Hal ini berbanding terbalik dengan harga tebu yang masih dibawah perkiraan,
bahkan sudah 2 bulan sampai tulisan ini dibuat uang DO (Delivery Order) dari
Pabrik Gula belum juga cair. Ternyata manisnya tebu tidak semanis harganya. Sebagai
orang “Ndeso” tentu perasaan hati ini trenyuh sekaligus gembira, Seandainya
harga Kopi dan Tebu sama-sama tinggi tentu penulis sangat senang melihat para
tetangga memperoleh pundi-pundi rupiah yang melimpah.

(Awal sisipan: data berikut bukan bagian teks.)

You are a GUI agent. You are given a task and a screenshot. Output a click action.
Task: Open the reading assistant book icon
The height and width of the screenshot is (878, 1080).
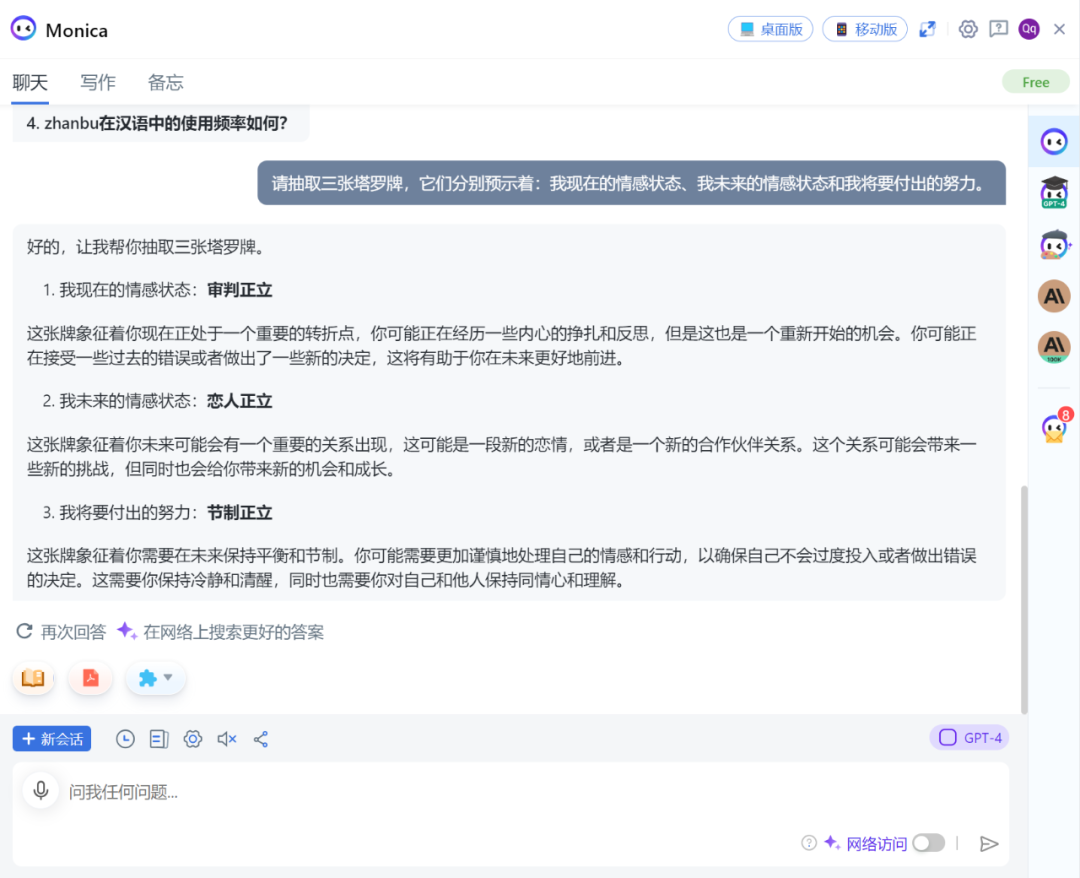[33, 677]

Kembali ke pokok permasalahan, bahwa
sejak panen kopi di mulai pada awal bulan Juni 2014 “manisnya” harga kopi
arabika sudah mulai terasa. Petik pertama kopi “Gelondongan” atau biji merah
sudah dihargai Rp. 4.000,-/kg, dua minggu kemudian naik menjadi Rp. 4.500,-/kg,
kemudian Rp. 5.000,-/kg sampai terakhir dihargai Rp. 6.000,-/kg. Itu untuk
harga “Gelondongan”, beda lagi jika sudah diproses menjadi biji HS (masih
terdapat kulit Ari) atau OC (Greenbean/biji mentah) maka harga kopi dipastikan
lebih mahal.
Bermodalkan bantuan dari dana CSR (Coorporate
Social Responsibility) Bank Indonesia, para petani kopi di kaki gunung
Ijen-Raung Kabupaten Bondowoso rata-rata sudah mengolah kopi arabika menjadi
biji HS yang kemudian diekspor ke luar Negeri (Amerika Serikat, Eropa, dll) melalui
koperasi yang ada. Harganyapun melampaui perkiraan yaitu Rp. 37.000,-/kg untuk
biji kopi HS Basah dan Rp. 45.000,-/kg. Semua biji kopi yang diekspor merupakan
hasil olah basah (full wash) sehingga memiliki cita rasa standart
internasional.
Akhirnya penulis berharap dan terus
berdoa semoga tahun depan harga kopi dan harga tebu sama-sama tinggi sehingga
senyum akan mengembang pada semua tetangga. Amin 3x.
Salam “Double Top Coffee”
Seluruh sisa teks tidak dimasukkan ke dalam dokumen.